The Earth system, comprising the sun, atmosphere, oceans, cryosphere and solid Earth, determines the conditions experienced by the biosphere. The behaviour and emissions of the biosphere, in turn, feed back into the Earth system, influencing its chemical and physical processes. Earth System Science explores the various processes and transformations that have produced the planet on which we live. Monitoring and observation are key elements within Earth System Science, and are concerned with the large-scale regional and global measurement and interpretation of the behaviour of key parameters and species. It is internationally recognised that Earth System Sciences require structures that transcend the boundaries between disciplines, facilitating modern multidisciplinary research without losing the rigour of approach or technique of the classical scientific disciplines.

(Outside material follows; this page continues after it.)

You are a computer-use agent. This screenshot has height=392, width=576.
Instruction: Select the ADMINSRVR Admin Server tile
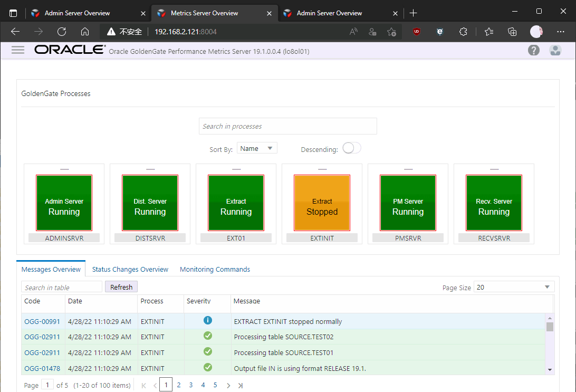(64, 203)
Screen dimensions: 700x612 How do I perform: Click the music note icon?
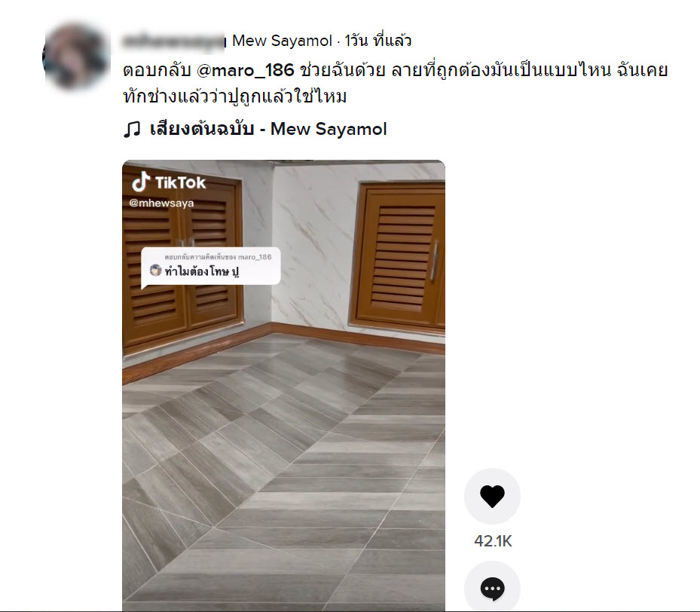pos(132,130)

Mathematical analysis and computational modelling are powerful complementary tools to investigate processes within the Earth system. The latter has firmly established itself beside mathematical analysis and experimental research as a third core method of scientific investigation. These theoretically-based approaches allow scientists to test hypotheses concerning natural systems that are impossible or extremely costly to manipulate or observe. Simulation of such systems, e.g. the complex Earth system or specific compartments of it, generates new understanding of feedbacks and reaction chains, or of a system’s response to distorted/changed boundary conditions. The possible future behaviour of natural and technical systems can be predicted from simulation models.

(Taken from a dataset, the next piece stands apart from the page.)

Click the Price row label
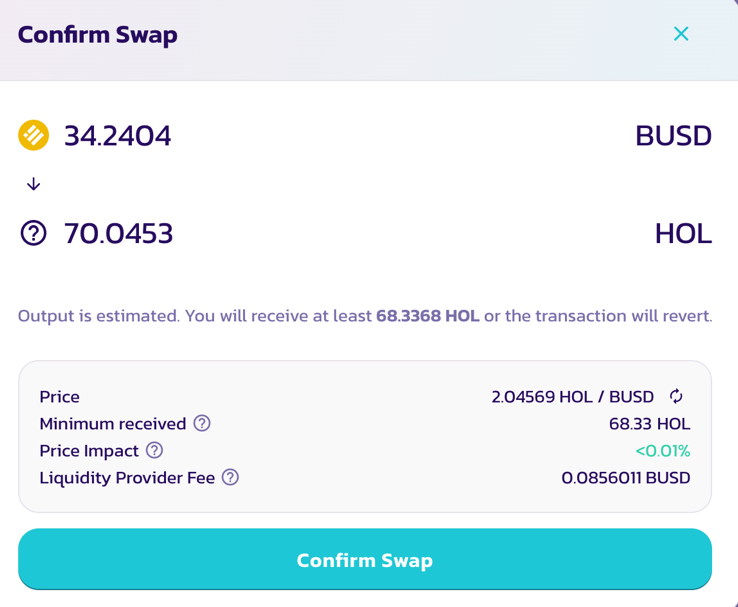Screen dimensions: 738x607 coord(59,397)
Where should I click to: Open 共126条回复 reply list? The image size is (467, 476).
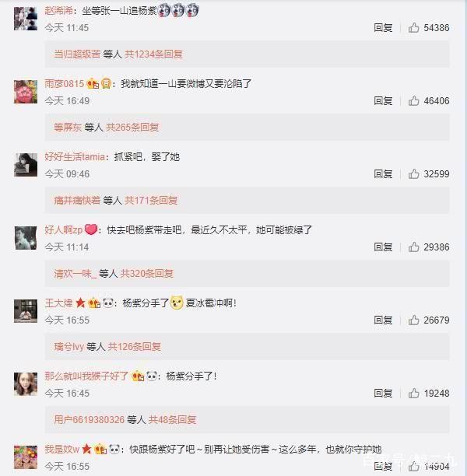click(135, 346)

To meet its objectives, research within the new Research School will focus on global and regional scale measurements of constituents and parameters, laboratory study of key parameters and processes, and modelling and interpretation of change. The focus is the investigation of key processes in the Earth system and its subsystems: the atmosphere, ocean, land surface, cryosphere and the key boundary regions within and between them. This objective will be achieved by improving understanding of the Earth system and the predictive capability of current community models of the system. In this context, planned key activities are

  • the exploitation and interpretation of measurements from ground-based, ship, airborne and satellite-borne experiments,
  • the development of innovative model concepts for components of the Earth system,
  • the identification of key regions and Earth system compartments that are most vulnerable to global change (atmosphere-biosphere-ocean),
  • the investigation of climate archives for understanding the signal formation process of proxy climate data.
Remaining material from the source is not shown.